◆ ASSIGNED TASK
Please copy every line of the records below that holds the word "icon".

Stored items
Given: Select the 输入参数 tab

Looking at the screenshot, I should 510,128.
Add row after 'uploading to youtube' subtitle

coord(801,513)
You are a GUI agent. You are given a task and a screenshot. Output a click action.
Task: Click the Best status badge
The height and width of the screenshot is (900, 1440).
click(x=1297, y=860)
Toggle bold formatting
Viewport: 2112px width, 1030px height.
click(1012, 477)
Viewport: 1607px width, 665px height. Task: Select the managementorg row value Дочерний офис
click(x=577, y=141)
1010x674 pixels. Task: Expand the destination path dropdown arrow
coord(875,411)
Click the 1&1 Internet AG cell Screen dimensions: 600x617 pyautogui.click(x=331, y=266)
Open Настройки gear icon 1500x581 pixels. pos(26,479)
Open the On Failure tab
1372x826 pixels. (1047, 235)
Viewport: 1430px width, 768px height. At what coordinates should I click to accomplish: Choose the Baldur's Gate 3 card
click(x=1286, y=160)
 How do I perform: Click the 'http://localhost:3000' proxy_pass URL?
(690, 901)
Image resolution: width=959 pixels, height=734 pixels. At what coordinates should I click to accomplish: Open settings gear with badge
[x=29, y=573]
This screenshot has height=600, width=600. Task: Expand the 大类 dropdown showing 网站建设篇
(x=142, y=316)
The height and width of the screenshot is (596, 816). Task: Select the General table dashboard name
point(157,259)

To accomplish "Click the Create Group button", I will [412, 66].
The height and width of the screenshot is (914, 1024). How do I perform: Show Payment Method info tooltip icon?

◆ OUTPUT FOR THIS EXERCISE
Open Настройки gear icon 1500x581 pixels. pos(26,479)
The height and width of the screenshot is (914, 1024). How do I perform: Show Payment Method info tooltip icon?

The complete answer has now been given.